_SOAL_
Tulis lagi baris-baris daftar di bawah ini, tapi ganti "tab" dengan "panel". Bagian lainnya jangan diubah.

——————————

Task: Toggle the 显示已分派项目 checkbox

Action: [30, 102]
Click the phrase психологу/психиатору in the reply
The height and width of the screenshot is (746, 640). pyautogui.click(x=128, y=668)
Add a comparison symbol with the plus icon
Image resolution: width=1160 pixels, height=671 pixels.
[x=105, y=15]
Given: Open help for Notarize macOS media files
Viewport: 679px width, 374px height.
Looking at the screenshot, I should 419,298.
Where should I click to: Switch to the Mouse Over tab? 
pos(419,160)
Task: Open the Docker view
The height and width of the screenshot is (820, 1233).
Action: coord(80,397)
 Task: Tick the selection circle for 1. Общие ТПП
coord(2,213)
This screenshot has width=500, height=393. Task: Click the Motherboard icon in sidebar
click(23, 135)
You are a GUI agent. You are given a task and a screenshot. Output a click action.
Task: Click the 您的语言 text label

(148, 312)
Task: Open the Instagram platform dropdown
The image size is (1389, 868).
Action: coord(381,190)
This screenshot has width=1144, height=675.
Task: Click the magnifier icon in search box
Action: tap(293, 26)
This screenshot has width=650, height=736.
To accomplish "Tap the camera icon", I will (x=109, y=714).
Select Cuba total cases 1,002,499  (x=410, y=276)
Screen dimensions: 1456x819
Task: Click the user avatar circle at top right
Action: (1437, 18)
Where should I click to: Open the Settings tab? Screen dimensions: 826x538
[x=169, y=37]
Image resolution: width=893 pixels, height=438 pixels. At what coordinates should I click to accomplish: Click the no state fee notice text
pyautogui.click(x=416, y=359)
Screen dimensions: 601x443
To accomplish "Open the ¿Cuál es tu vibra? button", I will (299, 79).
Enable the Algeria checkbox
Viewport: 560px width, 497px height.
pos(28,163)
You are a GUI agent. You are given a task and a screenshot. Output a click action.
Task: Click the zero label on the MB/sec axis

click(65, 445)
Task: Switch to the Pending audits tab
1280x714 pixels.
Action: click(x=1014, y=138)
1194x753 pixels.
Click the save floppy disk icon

——————————

_JAWABAN_
Task: Toggle the 显示已分派项目 checkbox

Action: [30, 102]
Click the phrase психологу/психиатору in the reply
The height and width of the screenshot is (746, 640). pyautogui.click(x=128, y=668)
Add a comparison symbol with the plus icon
Image resolution: width=1160 pixels, height=671 pixels.
[x=105, y=15]
Given: Open help for Notarize macOS media files
Viewport: 679px width, 374px height.
Looking at the screenshot, I should 419,298.
Where should I click to: Switch to the Mouse Over panel? 
pos(419,160)
Task: Open the Docker view
The height and width of the screenshot is (820, 1233).
Action: coord(80,397)
 Task: Tick the selection circle for 1. Общие ТПП
coord(2,213)
This screenshot has width=500, height=393. Task: Click the Motherboard icon in sidebar
click(23, 135)
You are a GUI agent. You are given a task and a screenshot. Output a click action.
Task: Click the 您的语言 text label

(148, 312)
Task: Open the Instagram platform dropdown
The image size is (1389, 868).
Action: coord(381,190)
This screenshot has width=1144, height=675.
Task: Click the magnifier icon in search box
Action: tap(293, 26)
This screenshot has width=650, height=736.
To accomplish "Tap the camera icon", I will (x=109, y=714).
Select Cuba total cases 1,002,499  (x=410, y=276)
Screen dimensions: 1456x819
Task: Click the user avatar circle at top right
Action: (1437, 18)
Where should I click to: Open the Settings panel? Screen dimensions: 826x538
[x=169, y=37]
Image resolution: width=893 pixels, height=438 pixels. At what coordinates should I click to accomplish: Click the no state fee notice text
pyautogui.click(x=416, y=359)
Screen dimensions: 601x443
To accomplish "Open the ¿Cuál es tu vibra? button", I will (299, 79).
Enable the Algeria checkbox
Viewport: 560px width, 497px height.
pos(28,163)
You are a GUI agent. You are given a task and a screenshot. Output a click action.
Task: Click the zero label on the MB/sec axis

click(65, 445)
Task: Switch to the Pending audits panel
1280x714 pixels.
Action: click(x=1014, y=138)
1194x753 pixels.
Click the save floppy disk icon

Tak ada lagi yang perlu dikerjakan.